# Exercise prompt:
Scan the records for the string "Identify". State how many lines contain it and add nothing.

# Data extracts:
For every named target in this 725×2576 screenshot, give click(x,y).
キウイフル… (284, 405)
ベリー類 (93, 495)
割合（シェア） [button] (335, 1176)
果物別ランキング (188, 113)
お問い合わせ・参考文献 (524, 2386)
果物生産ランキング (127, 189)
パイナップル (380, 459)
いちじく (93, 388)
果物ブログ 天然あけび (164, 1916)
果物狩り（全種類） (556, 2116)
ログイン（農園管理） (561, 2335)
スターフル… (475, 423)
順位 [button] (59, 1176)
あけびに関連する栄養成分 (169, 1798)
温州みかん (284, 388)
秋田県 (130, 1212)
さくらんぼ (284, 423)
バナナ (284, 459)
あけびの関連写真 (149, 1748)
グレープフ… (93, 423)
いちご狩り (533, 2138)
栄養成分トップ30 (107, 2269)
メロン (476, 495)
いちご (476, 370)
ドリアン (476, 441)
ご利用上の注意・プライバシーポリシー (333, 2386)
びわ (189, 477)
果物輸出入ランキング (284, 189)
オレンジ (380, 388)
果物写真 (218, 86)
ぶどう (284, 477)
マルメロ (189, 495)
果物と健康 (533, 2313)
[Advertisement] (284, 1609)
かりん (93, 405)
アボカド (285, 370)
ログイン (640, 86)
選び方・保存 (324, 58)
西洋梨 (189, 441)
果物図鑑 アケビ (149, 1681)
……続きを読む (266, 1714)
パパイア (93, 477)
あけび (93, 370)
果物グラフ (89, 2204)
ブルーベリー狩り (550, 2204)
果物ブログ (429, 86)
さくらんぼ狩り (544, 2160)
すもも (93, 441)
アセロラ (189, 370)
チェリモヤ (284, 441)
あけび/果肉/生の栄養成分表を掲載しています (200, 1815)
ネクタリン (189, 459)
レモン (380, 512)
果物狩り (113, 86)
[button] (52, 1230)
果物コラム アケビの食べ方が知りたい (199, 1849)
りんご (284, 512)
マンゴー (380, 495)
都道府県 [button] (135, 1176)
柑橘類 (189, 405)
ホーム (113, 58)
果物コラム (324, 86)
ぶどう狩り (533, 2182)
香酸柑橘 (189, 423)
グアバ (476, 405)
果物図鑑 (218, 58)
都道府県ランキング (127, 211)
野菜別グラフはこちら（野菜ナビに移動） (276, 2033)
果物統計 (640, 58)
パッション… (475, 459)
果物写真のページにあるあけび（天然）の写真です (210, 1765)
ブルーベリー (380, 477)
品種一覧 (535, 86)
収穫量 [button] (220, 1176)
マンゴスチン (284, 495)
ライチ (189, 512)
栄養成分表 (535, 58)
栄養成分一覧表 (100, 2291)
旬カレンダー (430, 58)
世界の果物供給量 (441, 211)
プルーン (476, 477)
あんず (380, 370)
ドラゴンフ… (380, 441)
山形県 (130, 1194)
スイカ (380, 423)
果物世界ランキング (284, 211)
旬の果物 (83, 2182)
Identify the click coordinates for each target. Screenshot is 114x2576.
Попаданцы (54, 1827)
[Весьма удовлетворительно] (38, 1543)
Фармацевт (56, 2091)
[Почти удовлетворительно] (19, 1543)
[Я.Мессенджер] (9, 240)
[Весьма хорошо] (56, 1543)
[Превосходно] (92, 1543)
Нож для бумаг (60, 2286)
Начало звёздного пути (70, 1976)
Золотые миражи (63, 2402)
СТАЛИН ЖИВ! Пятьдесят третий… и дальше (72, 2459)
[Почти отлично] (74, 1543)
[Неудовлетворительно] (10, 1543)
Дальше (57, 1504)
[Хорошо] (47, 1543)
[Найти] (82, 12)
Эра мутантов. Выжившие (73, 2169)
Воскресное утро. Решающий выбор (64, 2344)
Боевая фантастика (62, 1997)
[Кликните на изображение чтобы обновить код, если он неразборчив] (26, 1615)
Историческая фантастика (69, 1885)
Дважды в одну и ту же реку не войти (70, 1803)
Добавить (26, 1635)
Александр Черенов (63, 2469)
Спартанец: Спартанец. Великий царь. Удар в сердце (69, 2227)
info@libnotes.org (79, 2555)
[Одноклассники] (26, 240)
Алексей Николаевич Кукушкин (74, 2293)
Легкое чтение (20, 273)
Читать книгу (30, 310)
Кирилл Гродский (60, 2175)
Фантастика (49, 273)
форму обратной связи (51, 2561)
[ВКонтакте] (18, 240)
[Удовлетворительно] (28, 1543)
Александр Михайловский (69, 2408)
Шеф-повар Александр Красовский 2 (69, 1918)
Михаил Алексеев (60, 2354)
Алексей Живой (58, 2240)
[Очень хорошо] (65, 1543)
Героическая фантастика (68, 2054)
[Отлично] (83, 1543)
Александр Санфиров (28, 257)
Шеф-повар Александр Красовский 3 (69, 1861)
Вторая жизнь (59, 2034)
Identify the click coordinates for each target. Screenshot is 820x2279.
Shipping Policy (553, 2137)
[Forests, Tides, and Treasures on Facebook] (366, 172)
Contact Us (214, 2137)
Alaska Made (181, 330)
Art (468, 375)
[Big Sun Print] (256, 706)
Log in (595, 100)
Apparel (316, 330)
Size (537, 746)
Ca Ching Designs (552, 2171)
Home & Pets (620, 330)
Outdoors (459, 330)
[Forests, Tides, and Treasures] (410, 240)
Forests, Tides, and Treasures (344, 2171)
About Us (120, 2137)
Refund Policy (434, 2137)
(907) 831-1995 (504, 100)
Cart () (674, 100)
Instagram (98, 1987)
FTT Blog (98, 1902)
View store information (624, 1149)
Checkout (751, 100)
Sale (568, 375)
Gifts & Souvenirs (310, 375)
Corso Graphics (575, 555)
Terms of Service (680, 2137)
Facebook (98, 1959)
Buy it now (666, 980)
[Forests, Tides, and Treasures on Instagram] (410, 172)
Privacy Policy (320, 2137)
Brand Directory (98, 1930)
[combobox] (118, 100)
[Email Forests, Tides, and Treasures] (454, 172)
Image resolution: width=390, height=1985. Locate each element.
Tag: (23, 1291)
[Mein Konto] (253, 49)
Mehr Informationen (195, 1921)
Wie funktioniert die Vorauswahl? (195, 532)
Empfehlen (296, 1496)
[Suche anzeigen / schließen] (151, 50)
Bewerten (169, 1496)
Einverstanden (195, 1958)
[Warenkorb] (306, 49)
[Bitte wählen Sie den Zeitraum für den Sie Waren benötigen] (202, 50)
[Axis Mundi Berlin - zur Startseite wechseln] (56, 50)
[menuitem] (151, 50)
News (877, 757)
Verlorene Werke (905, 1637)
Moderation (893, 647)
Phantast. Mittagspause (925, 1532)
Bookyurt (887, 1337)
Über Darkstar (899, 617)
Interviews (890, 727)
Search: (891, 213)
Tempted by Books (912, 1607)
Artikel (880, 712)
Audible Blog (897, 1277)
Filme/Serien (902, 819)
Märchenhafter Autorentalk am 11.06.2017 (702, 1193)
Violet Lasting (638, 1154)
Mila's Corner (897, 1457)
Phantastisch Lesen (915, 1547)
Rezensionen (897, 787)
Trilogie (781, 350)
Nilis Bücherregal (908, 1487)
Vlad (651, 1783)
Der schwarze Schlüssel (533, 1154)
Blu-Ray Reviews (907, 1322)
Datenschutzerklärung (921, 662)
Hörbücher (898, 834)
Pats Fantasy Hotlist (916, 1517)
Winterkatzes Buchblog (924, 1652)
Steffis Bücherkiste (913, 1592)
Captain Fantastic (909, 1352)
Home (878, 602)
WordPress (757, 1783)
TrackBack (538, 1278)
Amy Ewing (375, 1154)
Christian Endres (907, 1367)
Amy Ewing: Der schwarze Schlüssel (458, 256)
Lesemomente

# Your response:
2